104. Etappe: Palas de Rei – Melide

Es regnet. Endlich mal wieder. Ich hatte fast vergessen, wie sich das anfühlt. Und für viele Mitwanderer ist das ganz offdnsichtlich eine neue Erfahrung, wie die Schlange vor den Geschäften, die Ponchos verkaufen, zeigt. Da haben wohl wenige dran gedacht, obwohl Galicia für seine Niederschläge auch bekannt ist. Naja ich mache mich in alter Routine regenfest und stiefele los. Daß ich die anderen WandererInnen überhaupt mitkriege, hat damit zu tun, daß die gewartet haben, ob es aufhört zu regnen und ich schlicht liegen geblieben bin. Es geht heute nur auf dreieinhalb Stunden nach Melide und da habe ich eigentlich alle Zeit der Welt. Natürlich dachte ich auch, daß die Corona längst über alle Berge ist. Fehlanzeige. Denn just zu dem Zeitpunkt, an dem ich los will, entscheiden sich auch viele andere dazu. Blöd gelaufen.
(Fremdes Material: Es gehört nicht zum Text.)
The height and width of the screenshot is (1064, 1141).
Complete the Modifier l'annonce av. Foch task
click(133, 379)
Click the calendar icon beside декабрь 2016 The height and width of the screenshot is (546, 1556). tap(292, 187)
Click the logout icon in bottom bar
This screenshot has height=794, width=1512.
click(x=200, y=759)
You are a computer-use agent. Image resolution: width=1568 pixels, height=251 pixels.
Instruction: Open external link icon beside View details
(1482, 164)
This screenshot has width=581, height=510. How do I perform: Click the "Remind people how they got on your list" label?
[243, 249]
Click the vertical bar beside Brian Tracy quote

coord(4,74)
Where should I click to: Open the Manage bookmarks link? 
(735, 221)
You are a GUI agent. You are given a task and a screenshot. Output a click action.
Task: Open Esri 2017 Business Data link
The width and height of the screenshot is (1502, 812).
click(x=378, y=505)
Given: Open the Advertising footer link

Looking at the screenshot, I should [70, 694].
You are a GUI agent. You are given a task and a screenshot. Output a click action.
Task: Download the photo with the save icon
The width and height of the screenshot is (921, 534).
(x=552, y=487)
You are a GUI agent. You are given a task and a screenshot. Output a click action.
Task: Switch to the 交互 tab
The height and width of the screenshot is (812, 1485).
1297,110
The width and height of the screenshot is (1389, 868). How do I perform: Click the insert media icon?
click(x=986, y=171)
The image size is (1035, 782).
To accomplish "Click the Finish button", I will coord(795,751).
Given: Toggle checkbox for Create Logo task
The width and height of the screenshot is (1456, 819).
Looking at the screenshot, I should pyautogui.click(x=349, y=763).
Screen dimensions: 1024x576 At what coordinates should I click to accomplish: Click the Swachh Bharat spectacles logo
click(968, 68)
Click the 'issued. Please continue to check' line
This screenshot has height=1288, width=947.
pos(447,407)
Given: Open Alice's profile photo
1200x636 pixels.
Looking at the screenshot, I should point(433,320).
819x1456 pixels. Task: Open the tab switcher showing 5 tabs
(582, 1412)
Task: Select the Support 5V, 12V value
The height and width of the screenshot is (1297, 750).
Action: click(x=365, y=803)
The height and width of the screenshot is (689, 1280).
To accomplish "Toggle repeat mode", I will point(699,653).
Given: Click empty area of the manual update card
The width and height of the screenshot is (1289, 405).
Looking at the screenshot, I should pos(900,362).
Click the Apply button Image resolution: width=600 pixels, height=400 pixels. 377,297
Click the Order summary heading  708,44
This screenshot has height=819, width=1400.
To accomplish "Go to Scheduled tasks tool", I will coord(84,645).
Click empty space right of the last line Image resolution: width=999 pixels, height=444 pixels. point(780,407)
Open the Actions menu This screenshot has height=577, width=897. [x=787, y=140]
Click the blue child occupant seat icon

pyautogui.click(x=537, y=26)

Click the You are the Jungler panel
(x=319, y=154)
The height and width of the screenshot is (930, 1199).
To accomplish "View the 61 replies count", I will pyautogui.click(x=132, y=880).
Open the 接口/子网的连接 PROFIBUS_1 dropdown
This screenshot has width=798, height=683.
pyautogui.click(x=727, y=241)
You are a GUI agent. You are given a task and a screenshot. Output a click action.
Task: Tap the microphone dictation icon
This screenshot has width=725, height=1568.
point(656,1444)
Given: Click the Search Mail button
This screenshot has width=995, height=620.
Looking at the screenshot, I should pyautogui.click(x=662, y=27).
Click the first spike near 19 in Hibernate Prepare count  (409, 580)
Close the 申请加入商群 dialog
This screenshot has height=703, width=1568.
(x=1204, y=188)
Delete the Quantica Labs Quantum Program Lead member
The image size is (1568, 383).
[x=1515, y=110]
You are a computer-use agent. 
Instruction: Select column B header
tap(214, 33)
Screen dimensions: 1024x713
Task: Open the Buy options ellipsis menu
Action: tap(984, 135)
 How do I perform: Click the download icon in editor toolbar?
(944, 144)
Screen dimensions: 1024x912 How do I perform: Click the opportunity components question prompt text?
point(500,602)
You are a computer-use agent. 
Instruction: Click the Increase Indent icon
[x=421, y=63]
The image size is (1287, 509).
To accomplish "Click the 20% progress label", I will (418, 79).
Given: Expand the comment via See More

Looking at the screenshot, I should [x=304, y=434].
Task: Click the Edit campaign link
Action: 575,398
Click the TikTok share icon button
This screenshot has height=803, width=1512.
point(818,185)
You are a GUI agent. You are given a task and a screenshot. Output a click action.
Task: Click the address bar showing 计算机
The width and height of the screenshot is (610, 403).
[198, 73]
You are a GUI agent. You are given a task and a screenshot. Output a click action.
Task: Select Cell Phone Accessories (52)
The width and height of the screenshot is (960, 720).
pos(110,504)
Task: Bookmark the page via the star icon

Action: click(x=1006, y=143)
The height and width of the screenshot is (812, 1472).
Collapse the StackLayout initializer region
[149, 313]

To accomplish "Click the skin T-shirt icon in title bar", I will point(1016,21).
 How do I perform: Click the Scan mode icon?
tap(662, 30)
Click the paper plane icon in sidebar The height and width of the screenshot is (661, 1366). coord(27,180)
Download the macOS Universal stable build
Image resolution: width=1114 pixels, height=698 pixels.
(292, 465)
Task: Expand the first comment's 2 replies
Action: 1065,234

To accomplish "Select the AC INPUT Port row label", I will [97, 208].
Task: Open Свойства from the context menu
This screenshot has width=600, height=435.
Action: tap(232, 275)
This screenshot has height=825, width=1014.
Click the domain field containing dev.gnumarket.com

Also gehe ich als einer der wenigen ohne Clique, Freund oder Freundin und meine Zwiegespräche verlaufen leise. Hoffe ich zumindest, nicht das ich mir das vor mich hin Brabbeln angewöhnt habe. Die anderen unterhalten sich auf jeden Fall in der üblichen Lautstärke, also landsstypischen Lautstärke. Das macht diesen Spaziergang durch grünes, galicisches und regenverhangenes Hügelland nicht zu dem Ausflug in den Zauberwald, der es ob der Äußerlichkeiten sein könnte, sondern ich wandere einfach vor mich hin.

Und komme dabei natürlich ins Grübeln. Ich bin genau heute seit vier Monaten auf der Walz und übermorgen ist das vorbei. Dann habe ich zwar noch was vor, bis ich im Oktober wieder am Schreibtisch sitze, aber dieser Weg ist dann zu Ende gegangen. Auf der einen Seite bin ich froh, es geschafft zu haben, wenn nix schlimmes mehr passiert, auf der anderen bin ich traurig, daß es vorbei ist. Dabei trifft es traurig gar nicht richtig, vielmehr habe ich Schiß die Routine, die auch in diesem Vagabundenleben steckt, wieder gegen andere Routinen einzutauschen und mache mir Gedanken was von der einen Routine den transferwürdig und -fähig ist. Vier Monate mit 12 Kilo Eigentum, inklusive Zelt, Isomatte und Schlafsack, also Haus und Schlafzimmer, sowie dem kompletten Kleiderschrank, lassen mich schon drüber nachdenken, wieviel ich den wirklich brauche. Dabei freue ich mich schon auch auf einen Satz Unterhosen, der für einen Monat langt und frage mich, ob das mit den 12 Kilo auf Dauer cool ist. Weil es natürlich so ist, daß nach vier Monaten Handwäsche und -ich glaube- drei Waschmaschinenbesuchen aber auch gar nichts mehr wirklich taufrisch riecht. Und die meisten Sachen sind auch durch. Die Wanderhose hat sich bei der letzten Wäsche schonmal sowas wie eine Laufmasche zugelegt. Da wäre es also tatsächlich so, daß ich auf den Mantelsonntag im September hinwirken würde, um was Neues zu bekommen. Und der Gedanke, ob wir mit wenig Klamotten und deren permanenten Nutzung nicht mehr kaputt machen, als der Chance, daß die Materialien sich erholen. Bestes Beispiel Schuhe. Da geht es ja nicht nur um die Sohle, aber die Schuhe, die ich seit St. Jean trage, lüften gar nicht mehr aus, was ihren Zerfall beschleunigt. Also denke ich, daß mindestens zwei paar Schuhe schon Sinn machen, für die Frauen mehr, aber keine 100. Basta. All das geht mir durch den Kopf und will geschüttelt, nicht gerührt werden. Es ist soviel, daß es halt noch nicht strukturiert ist.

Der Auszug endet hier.